Stored data entries:

---+---

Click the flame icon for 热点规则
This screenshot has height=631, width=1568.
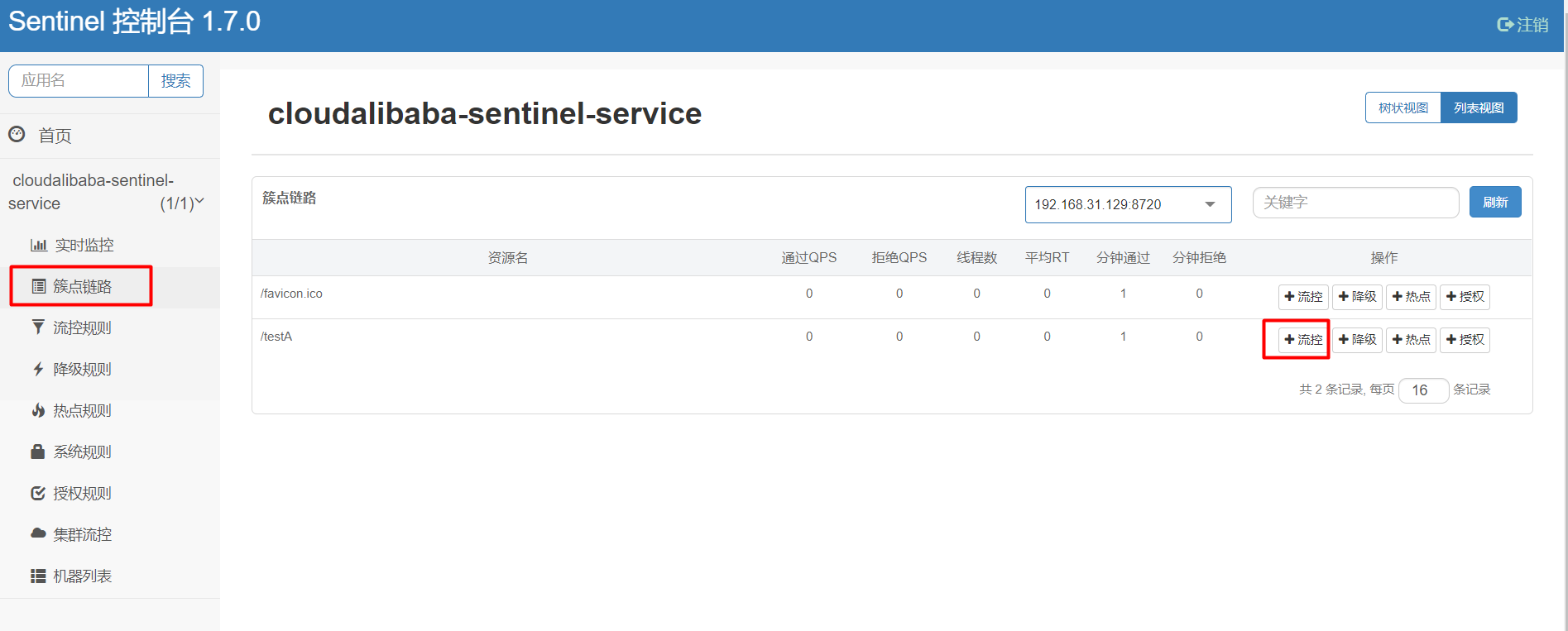(38, 410)
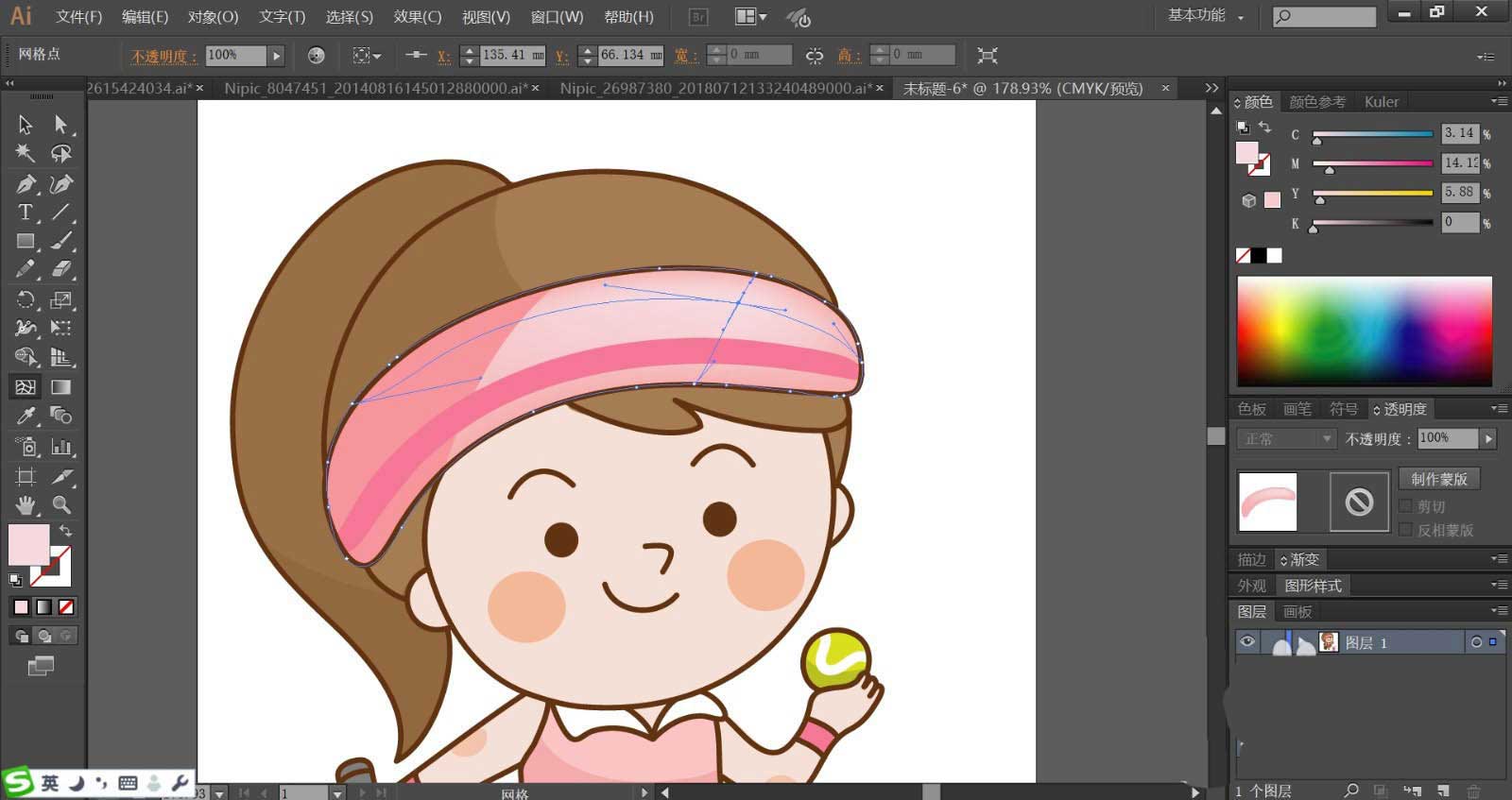
Task: Choose the Rotate tool
Action: pyautogui.click(x=26, y=300)
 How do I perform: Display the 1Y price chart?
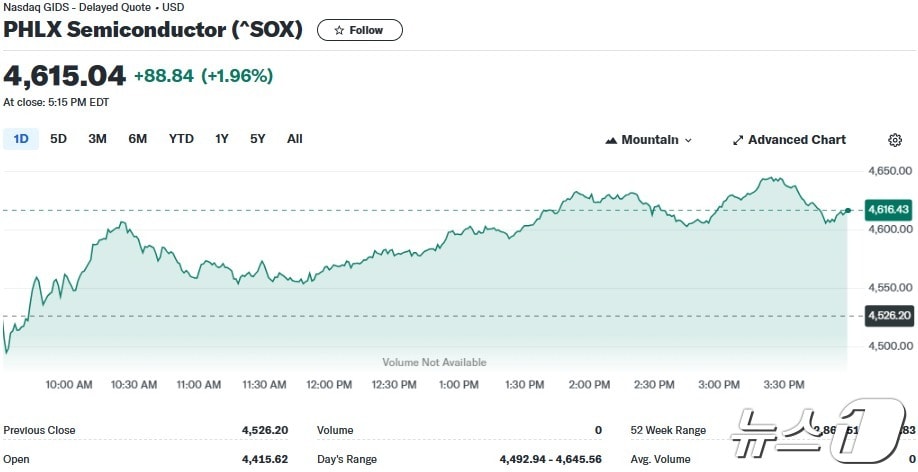tap(222, 139)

---+---

The task:
Set down the data above word for word, leaving every picture out.

Result:
Click the flame icon for 热点规则
This screenshot has height=631, width=1568.
(38, 410)
Task: Choose the Rotate tool
Action: pyautogui.click(x=26, y=300)
 How do I perform: Display the 1Y price chart?
tap(222, 139)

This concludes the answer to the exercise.